Received: March 5, 2004
Accepted June 1, 2004

This study was supported by Actelion Pharmaceuticals Ltd, Allschwil, Switzerland.

The efficacy and safety of combining bosentan, an orally active dual endothelin receptor antagonist and epoprostenol, a continuously infused prostaglandin, in the treatment of pulmonary arterial hypertension (PAH) was investigated.
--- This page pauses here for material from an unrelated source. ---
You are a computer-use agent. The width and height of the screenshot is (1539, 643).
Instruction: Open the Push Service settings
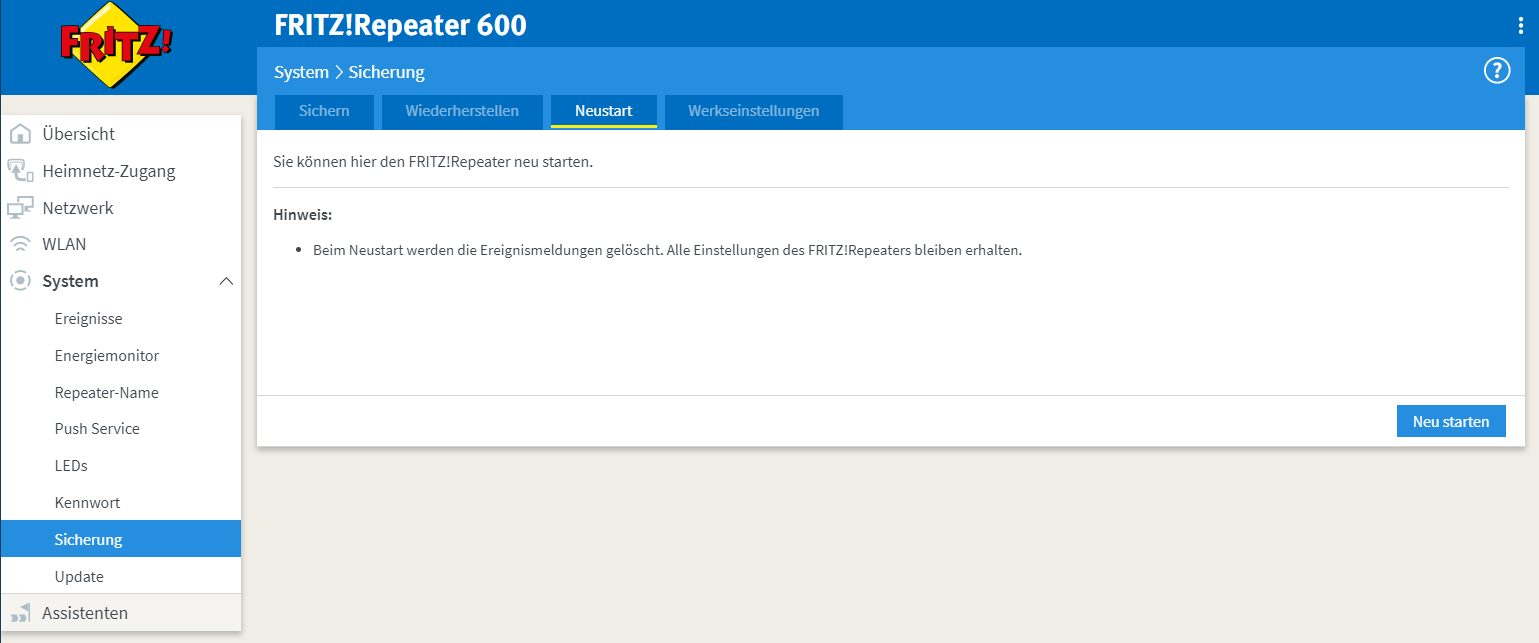pos(97,429)
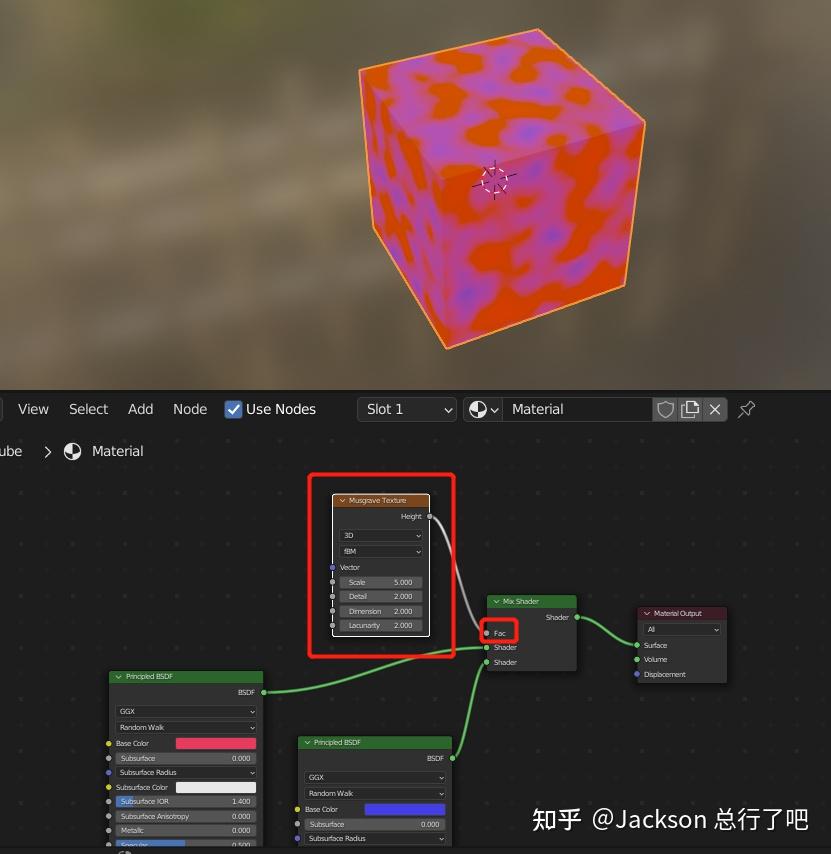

In this double-blind, placebo-controlled prospective study, 33 patients with PAH started epoprostenol treatment (2 ng·kg–1min–1 starting dose, up to 14±2 ng·kg–1min–1 at week 16) and were randomised for 16 weeks in a 2:1 ratio to bosentan (62.5 mg b.i.d for 4 weeks then 125 mg b.i.d) or placebo.

Haemodynamics, exercise capacity and functional class improved in both groups at week 16. In the combination treatment group, there was a trend for a greater (although nonsignificant) improvement in all measured haemodynamic parameters. There were four withdrawals in the bosentan/epoprostenol group (two deaths due to cardiopulmonary failure, one clinical worsening, and one adverse event) and one withdrawal in the placebo/epoprostenol group (adverse event).

This study showed a trend but no statistical significance towards haemodynamics or clinical improvement due to the combination of bosentan and epoprostenol therapy in patients with pulmonary arterial hypertension. Several cases of early and late major complications were reported. Additional information is needed to evaluate the risk/benefit ratio of combined bosentan-epoprostenol therapy in pulmonary arterial hypertension.